Wilt
By Tom Sharpe
Chapter 1
Whenever Henry Wilt took the dog for a walk, or, to be more accurate, when the dog took him, or, to be exact, when Mrs Wilt told them both to go and take themselves out of the house so that she could do her yoga exercises, he always took the same route. In fact the dog followed the route and Wilt followed the dog. They went down past the Post Office, across the playground, under the railway bridge and out on to the footpath by the river. A mile along the river and then under the railway line again and back through streets where the houses were bigger than Wilt’s semi and where there were large trees and gardens and the cars were all Rovers and Mercedes. It was here that Clem, a pedigree Labrador, evidently feeling more at home, did his business while Wilt stood looking around rather uneasily, conscious that this was not his sort of neighbourhood and wishing it was. It was about the only time during their walk that he was at all aware of his surroundings. For the rest of the way Wilt’s walk was an interior one and followed an itinerary completely at variance with his own appearance and that of his route. It was in fact a journey of wishful thinking, a pilgrimage along trails of remote possibility involving the irrevocable disappearance of Mrs Wilt, the sudden acquisition of wealth, power, what he would do if he was appointed Minister of Education or, better still, Prime Minister. It was partly concocted of a series of desperate expedients and partly in an unspoken dialogue so that anyone noticing Wilt (and most people didn’t) might have seen his lips move occasionally and his mouth curl into what he fondly imagined was a sardonic smile as he dealt with questions or parried arguments with devastating repartee. It was on one of these walks taken in the rain after a particularly trying day at the Tech that Wilt first conceived the notion that he would only be able to fulfil his latent promise and call his life his own if some not entirely fortuitous disaster overtook his wife.

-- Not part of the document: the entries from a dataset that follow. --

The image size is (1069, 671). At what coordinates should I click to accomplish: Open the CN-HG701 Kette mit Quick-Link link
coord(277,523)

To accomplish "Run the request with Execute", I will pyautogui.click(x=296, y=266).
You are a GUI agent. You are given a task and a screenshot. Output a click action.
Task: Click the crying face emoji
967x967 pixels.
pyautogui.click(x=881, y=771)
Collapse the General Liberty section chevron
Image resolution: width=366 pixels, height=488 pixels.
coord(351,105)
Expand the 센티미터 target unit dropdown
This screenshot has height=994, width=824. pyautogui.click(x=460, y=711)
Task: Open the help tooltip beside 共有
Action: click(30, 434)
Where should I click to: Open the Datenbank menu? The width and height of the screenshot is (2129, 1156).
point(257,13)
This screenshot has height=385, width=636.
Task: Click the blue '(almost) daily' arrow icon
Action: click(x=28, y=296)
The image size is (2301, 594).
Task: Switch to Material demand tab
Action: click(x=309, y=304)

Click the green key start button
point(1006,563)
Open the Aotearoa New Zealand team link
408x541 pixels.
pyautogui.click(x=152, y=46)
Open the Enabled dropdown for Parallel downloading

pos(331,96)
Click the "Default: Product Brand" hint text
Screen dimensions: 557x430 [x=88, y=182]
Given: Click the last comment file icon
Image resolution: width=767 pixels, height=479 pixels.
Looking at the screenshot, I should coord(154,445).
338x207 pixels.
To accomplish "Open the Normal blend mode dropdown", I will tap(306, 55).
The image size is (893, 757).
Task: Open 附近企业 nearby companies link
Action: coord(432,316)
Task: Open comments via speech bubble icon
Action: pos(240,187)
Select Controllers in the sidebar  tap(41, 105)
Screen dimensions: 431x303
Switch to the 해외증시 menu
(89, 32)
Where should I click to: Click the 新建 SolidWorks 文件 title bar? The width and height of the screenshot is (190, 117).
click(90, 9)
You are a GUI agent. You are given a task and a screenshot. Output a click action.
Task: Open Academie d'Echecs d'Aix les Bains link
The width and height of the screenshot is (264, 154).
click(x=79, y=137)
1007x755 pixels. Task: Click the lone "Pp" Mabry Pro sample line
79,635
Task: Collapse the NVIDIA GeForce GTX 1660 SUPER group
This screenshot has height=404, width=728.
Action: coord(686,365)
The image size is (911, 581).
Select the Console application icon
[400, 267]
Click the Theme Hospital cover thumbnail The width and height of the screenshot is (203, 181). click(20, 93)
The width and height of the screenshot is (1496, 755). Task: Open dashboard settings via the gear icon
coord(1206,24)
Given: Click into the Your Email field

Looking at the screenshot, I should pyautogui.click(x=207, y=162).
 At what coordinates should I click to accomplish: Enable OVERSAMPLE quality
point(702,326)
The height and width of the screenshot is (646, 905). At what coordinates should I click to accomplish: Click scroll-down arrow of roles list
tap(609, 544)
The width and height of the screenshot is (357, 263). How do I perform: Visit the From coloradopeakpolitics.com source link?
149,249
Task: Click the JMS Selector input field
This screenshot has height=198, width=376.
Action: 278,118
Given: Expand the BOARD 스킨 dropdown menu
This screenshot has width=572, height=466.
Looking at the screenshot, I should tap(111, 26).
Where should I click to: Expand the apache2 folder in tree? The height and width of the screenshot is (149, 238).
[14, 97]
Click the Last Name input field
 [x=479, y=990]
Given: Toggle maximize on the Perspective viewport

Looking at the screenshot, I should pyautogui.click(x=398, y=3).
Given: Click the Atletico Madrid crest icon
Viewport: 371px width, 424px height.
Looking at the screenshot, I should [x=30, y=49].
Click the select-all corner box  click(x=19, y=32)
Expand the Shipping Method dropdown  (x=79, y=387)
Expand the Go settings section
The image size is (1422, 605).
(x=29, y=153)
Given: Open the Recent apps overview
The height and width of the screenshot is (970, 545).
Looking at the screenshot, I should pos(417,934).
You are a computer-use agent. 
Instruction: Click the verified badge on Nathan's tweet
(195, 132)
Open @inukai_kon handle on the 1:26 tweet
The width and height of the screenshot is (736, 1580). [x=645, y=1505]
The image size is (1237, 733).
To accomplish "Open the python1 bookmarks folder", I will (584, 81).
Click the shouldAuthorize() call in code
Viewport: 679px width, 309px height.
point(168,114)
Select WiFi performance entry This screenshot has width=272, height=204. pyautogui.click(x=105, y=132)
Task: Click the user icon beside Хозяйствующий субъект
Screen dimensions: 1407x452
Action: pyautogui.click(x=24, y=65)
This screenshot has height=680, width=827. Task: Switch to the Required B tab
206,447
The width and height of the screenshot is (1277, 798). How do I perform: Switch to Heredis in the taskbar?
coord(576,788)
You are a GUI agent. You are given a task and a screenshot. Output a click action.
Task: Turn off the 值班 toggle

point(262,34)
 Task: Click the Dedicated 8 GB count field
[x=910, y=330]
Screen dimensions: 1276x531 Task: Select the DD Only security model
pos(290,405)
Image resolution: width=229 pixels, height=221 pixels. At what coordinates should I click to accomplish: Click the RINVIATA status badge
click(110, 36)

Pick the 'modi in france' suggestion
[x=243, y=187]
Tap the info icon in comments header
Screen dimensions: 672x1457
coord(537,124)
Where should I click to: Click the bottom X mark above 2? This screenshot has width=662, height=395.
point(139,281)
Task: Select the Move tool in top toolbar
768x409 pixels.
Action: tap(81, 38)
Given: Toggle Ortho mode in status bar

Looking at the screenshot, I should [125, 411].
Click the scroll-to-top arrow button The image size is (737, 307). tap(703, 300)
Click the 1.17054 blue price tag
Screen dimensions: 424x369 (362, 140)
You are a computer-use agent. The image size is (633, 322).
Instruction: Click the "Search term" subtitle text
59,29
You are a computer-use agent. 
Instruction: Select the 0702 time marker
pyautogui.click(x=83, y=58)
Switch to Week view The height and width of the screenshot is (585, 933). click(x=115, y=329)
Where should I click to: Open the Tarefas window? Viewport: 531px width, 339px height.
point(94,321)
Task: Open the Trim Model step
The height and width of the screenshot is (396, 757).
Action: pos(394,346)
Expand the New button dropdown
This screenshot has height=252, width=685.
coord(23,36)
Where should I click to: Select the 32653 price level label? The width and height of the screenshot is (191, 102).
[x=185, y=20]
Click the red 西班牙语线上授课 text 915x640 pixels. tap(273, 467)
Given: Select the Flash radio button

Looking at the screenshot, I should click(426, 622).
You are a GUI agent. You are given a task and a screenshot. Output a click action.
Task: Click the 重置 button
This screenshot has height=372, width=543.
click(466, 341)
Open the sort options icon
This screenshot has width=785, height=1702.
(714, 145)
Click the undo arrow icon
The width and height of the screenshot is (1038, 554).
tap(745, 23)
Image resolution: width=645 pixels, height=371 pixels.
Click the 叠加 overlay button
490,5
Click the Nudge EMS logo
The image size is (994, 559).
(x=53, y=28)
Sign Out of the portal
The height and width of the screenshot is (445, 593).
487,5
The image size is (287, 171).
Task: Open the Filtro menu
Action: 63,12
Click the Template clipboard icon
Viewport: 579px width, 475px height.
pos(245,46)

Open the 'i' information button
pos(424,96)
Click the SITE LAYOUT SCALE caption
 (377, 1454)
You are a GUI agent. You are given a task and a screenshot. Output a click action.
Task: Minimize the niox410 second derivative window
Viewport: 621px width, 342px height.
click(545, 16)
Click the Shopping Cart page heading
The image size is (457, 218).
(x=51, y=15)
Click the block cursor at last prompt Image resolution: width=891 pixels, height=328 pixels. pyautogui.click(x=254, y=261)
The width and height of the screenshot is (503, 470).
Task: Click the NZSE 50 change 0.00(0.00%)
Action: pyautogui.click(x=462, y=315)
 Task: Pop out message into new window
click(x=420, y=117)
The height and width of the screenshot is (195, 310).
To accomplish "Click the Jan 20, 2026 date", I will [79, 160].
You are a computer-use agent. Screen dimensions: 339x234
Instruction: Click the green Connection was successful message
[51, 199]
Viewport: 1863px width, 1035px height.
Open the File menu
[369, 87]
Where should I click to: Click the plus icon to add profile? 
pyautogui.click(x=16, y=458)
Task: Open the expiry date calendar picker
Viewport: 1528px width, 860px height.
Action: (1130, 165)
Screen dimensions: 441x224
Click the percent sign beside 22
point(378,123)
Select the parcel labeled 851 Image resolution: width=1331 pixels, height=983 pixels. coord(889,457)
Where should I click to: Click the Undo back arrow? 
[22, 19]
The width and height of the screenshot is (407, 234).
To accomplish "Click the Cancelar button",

Like everything else in Henry Wilt’s life it was not a sudden decision. He was not a decisive man. Ten years as an Assistant Lecturer (Grade Two) at the Fenland College of Arts and Technology was proof of that. For ten years he had remained in the Liberal Studies Department teaching classes of Gasfitters, Plasterers, Bricklayers and Plumbers. Or keeping them quiet. And for ten long years he had spent his days going from classroom to classroom with two dozen copies of Sons and Lovers or Orwell’s Essays or Candide or The Lord of the Flies and had done his damnedest to extend the sensibilities of Day-Release Apprentices with notable lack of success.
‘Exposure to Culture’, Mr Morris, the Head of Liberal Studies, called it but from Wilt’s point of view it looked more like his own exposure to barbarism, and certainly the experience had undermined the ideals and illusions which had sustained him in his younger days. So had twelve years of marriage to Eva.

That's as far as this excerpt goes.